- Date: July 16–22
- Edition: 43rd
- Category: ATP World Tour 250 series
- Surface: Grass / Outdoor
- Location: Newport, Rhode Island, United States
- Venue: International Tennis Hall of Fame

Champions

Singles
- Steve Johnson

Doubles
- Jonathan Erlich / Artem Sitak
| Hall of Fame Tennis Championships |

= 2018 Hall of Fame Tennis Championships =

The 2018 Hall of Fame Tennis Championships (also known as the Dell Technologies Hall of Fame Open for sponsorship reasons) was a men's tennis tournament played on outdoor grass courts.
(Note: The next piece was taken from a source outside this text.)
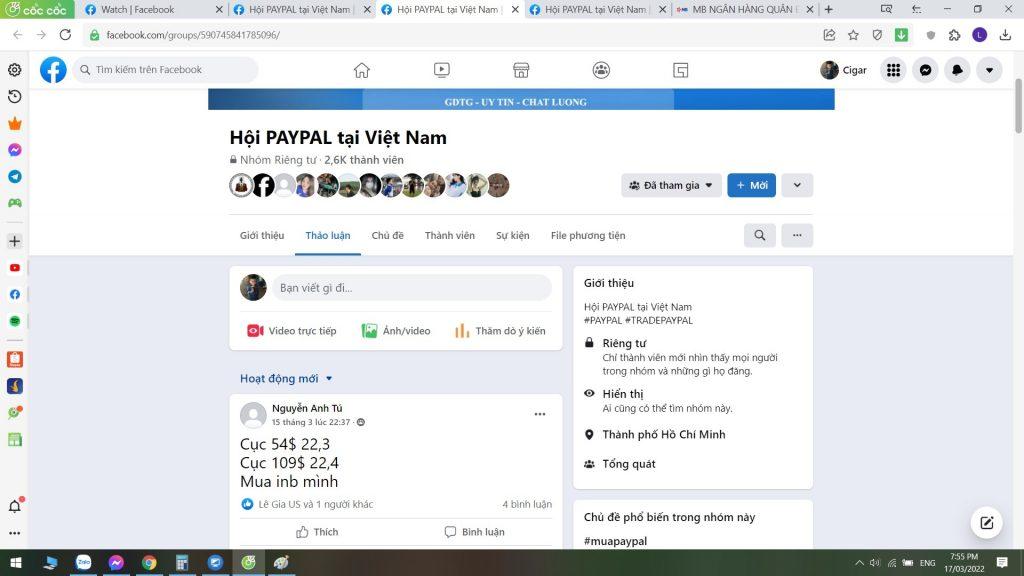This screenshot has width=1024, height=576.
Task: Expand 'Hoạt động mới' sort dropdown
Action: (x=286, y=379)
It was the 43rd edition of the Hall of Fame Tennis Championships, and part of the ATP World Tour 250 series of the 2017 ATP World Tour. It took place at the International Tennis Hall of Fame in Newport, Rhode Island, United States, from July 16 through July 22, 2018.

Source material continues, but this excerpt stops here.